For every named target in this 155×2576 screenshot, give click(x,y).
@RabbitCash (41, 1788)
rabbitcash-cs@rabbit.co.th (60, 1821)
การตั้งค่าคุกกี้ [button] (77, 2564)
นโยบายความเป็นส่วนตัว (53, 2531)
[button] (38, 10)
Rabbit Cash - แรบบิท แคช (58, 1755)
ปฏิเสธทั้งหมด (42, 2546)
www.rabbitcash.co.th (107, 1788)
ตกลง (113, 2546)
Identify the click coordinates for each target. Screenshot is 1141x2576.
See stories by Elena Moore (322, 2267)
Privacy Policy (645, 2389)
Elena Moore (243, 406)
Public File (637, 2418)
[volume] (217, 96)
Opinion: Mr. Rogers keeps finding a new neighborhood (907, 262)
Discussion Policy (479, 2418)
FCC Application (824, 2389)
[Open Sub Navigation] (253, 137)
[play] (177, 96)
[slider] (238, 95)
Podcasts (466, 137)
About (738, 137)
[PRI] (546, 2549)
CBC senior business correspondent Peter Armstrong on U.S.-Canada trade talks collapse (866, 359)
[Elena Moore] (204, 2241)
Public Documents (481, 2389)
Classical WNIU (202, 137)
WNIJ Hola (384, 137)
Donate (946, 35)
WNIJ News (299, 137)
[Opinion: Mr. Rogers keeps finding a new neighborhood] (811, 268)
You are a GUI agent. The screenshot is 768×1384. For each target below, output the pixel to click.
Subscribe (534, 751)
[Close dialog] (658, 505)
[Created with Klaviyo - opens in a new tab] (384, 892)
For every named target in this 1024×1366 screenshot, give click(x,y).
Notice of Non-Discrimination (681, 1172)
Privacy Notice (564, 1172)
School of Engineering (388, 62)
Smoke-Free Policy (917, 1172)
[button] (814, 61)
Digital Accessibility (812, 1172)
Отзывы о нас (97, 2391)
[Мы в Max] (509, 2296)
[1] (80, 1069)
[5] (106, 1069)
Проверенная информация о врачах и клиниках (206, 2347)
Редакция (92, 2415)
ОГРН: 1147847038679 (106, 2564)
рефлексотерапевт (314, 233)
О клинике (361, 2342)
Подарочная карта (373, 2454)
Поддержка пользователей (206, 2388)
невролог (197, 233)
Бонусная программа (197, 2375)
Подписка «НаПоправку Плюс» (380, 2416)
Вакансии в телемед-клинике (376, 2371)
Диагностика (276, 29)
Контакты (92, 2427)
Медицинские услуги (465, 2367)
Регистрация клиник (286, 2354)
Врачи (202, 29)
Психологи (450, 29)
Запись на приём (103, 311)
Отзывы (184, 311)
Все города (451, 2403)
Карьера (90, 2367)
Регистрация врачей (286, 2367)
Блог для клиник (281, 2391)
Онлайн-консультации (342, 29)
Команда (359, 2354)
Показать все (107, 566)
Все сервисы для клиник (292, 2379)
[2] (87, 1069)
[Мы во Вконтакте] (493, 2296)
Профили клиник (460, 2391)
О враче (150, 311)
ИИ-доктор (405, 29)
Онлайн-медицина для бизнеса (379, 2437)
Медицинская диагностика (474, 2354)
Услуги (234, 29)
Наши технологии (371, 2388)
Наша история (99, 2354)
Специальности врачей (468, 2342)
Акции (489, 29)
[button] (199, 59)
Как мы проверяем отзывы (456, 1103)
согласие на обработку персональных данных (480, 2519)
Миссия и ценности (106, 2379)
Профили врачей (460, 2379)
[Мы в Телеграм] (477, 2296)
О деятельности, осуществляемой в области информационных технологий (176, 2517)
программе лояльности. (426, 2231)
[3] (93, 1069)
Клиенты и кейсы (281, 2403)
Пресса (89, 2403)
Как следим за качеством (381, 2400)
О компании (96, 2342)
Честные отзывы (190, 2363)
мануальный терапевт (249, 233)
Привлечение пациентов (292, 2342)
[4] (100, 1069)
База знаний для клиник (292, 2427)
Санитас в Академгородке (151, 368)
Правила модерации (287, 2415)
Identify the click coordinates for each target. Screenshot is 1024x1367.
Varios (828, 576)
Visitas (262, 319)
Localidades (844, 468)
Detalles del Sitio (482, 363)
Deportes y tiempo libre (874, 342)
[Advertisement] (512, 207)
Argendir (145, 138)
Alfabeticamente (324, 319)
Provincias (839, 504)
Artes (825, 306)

• • • • •

[Exercise brief]
Word for word, restate the listing above from its first line to the line with "[button] (38, 10)", keeping both.

[Expected answer]
For every named target in this 155×2576 screenshot, give click(x,y).
@RabbitCash (41, 1788)
rabbitcash-cs@rabbit.co.th (60, 1821)
การตั้งค่าคุกกี้ [button] (77, 2564)
นโยบายความเป็นส่วนตัว (53, 2531)
[button] (38, 10)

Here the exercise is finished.